_Records drawn from a dataset_.
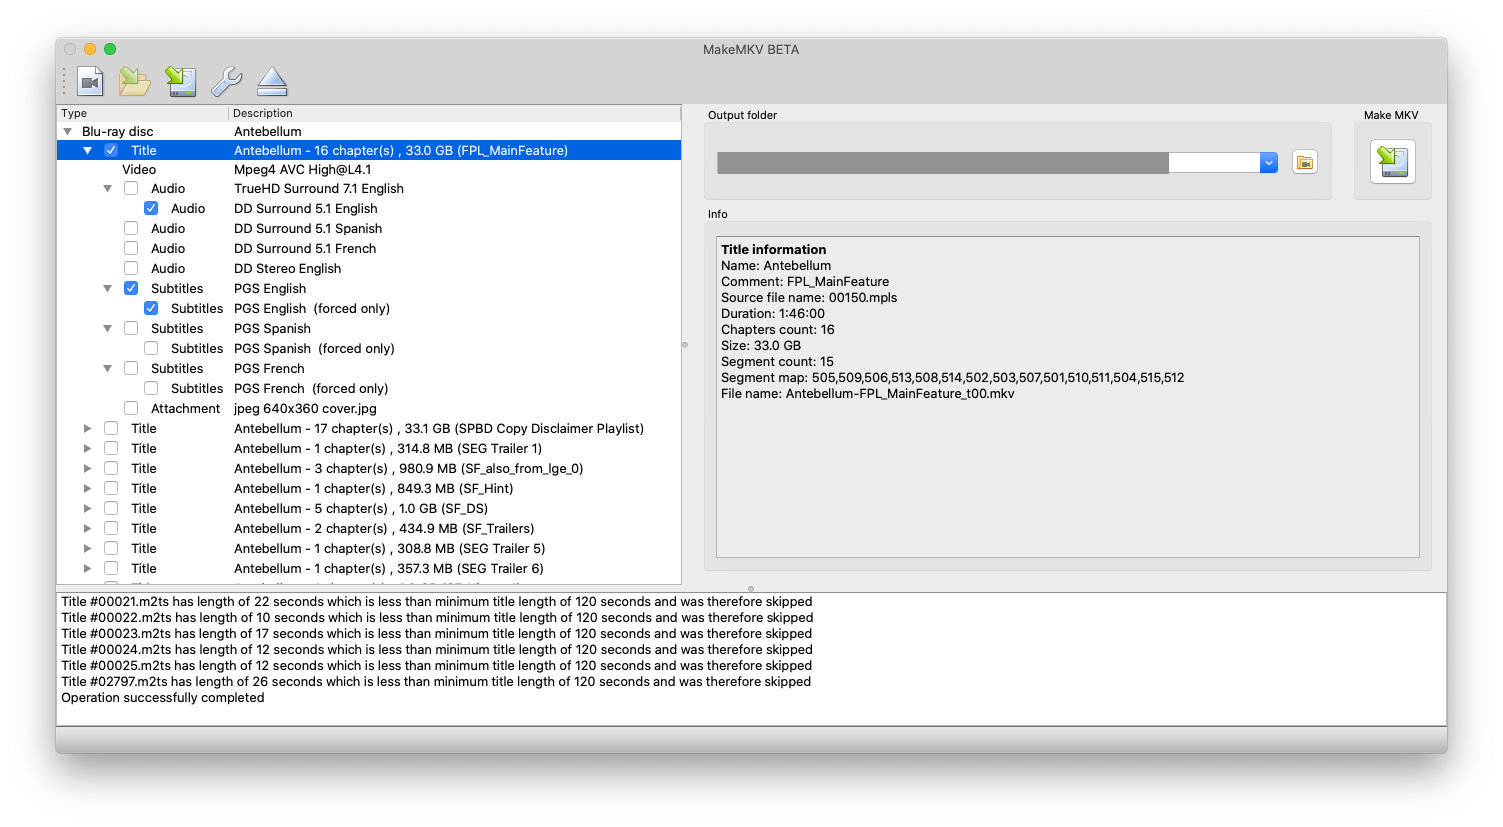1503x827 pixels.
Task: Click the divider handle between tree and info panels
Action: pos(685,345)
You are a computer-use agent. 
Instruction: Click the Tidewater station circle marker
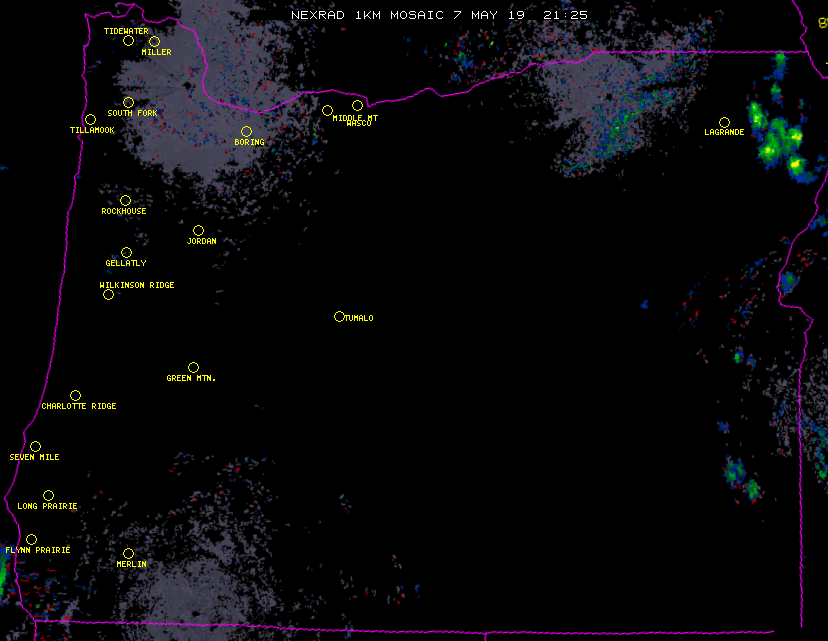[128, 40]
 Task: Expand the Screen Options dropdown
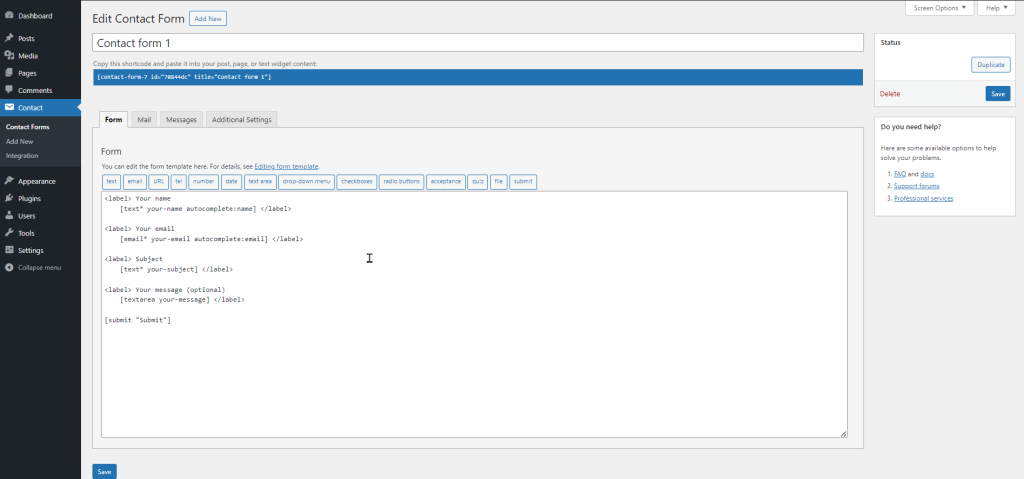939,8
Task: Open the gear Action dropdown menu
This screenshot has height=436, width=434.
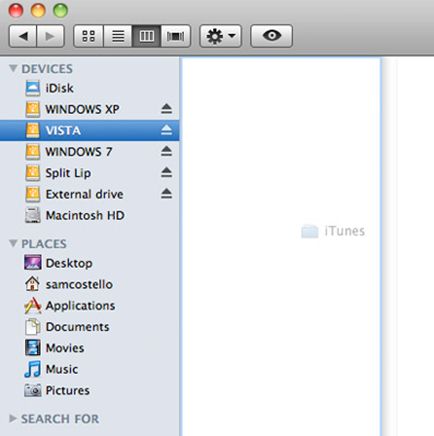Action: pyautogui.click(x=220, y=36)
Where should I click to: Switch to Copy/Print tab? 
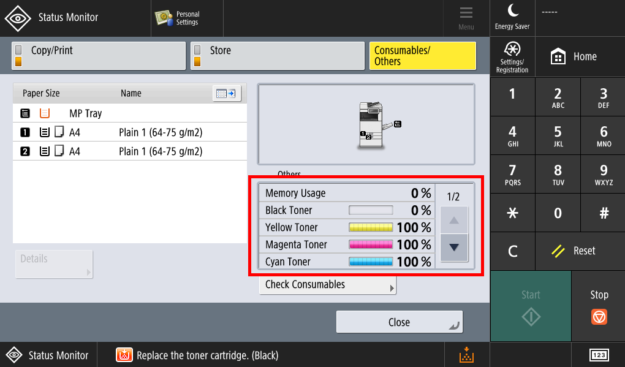tap(98, 56)
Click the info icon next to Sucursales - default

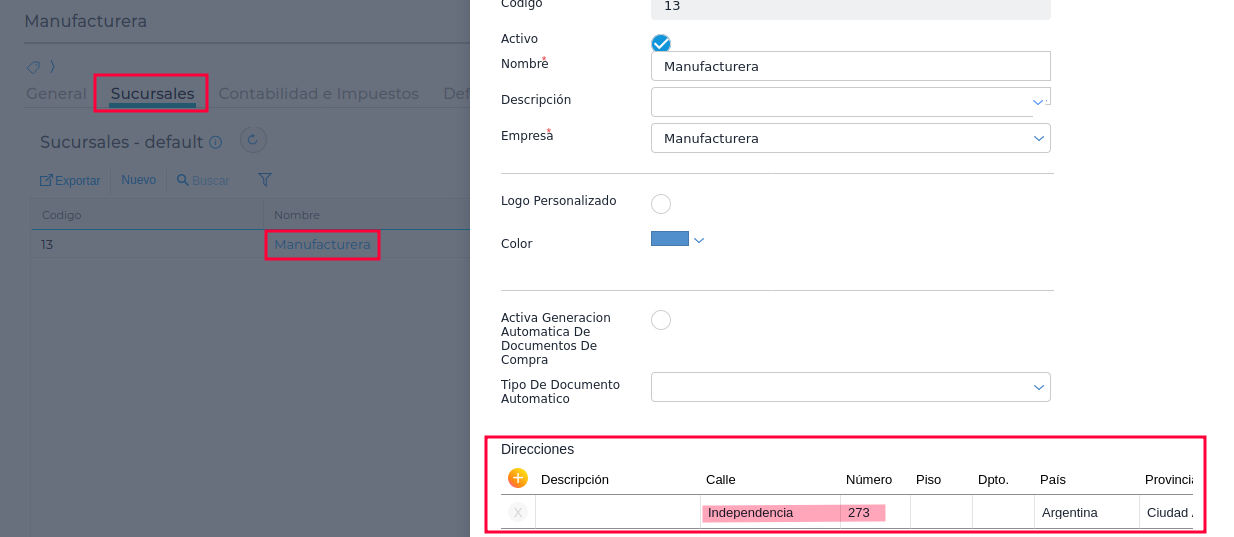pyautogui.click(x=215, y=142)
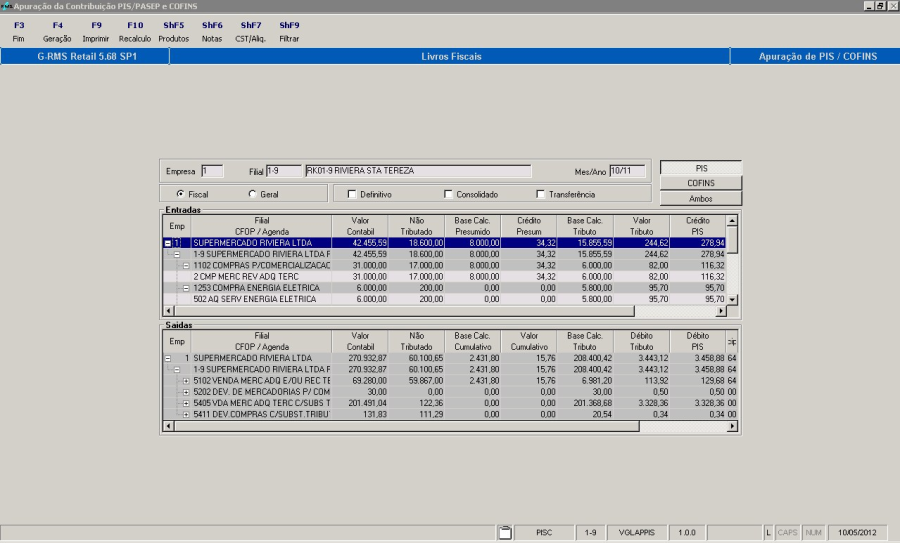The image size is (900, 543).
Task: Click the Mes/Ano input field
Action: [x=627, y=171]
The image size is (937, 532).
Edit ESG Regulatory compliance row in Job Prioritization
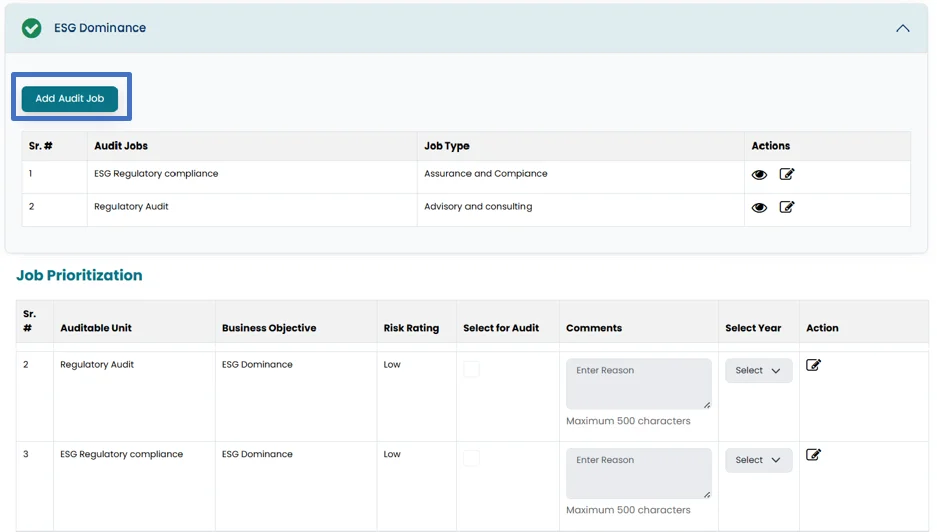[813, 455]
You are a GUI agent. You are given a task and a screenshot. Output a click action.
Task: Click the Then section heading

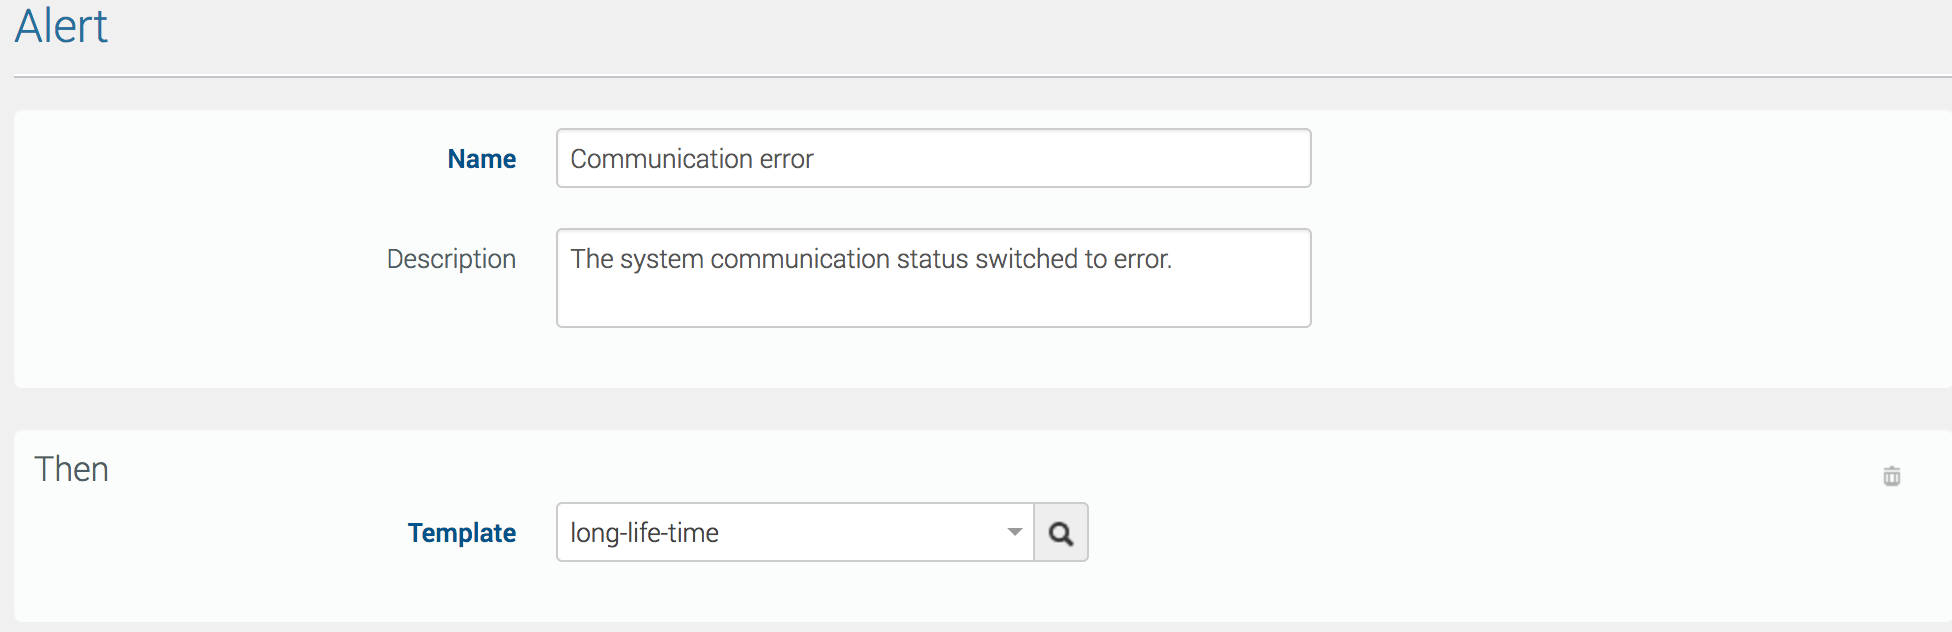click(71, 469)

_Description of the task_. Reproduce, with no pictures, the lines from the one containing "Edit ESG Regulatory" to the end of the records above, exactly and inclusively.

_Result below_.
Edit ESG Regulatory compliance row in Job Prioritization
[813, 455]
You are a GUI agent. You are given a task and a screenshot. Output a click action.
Task: Click the Then section heading

click(71, 469)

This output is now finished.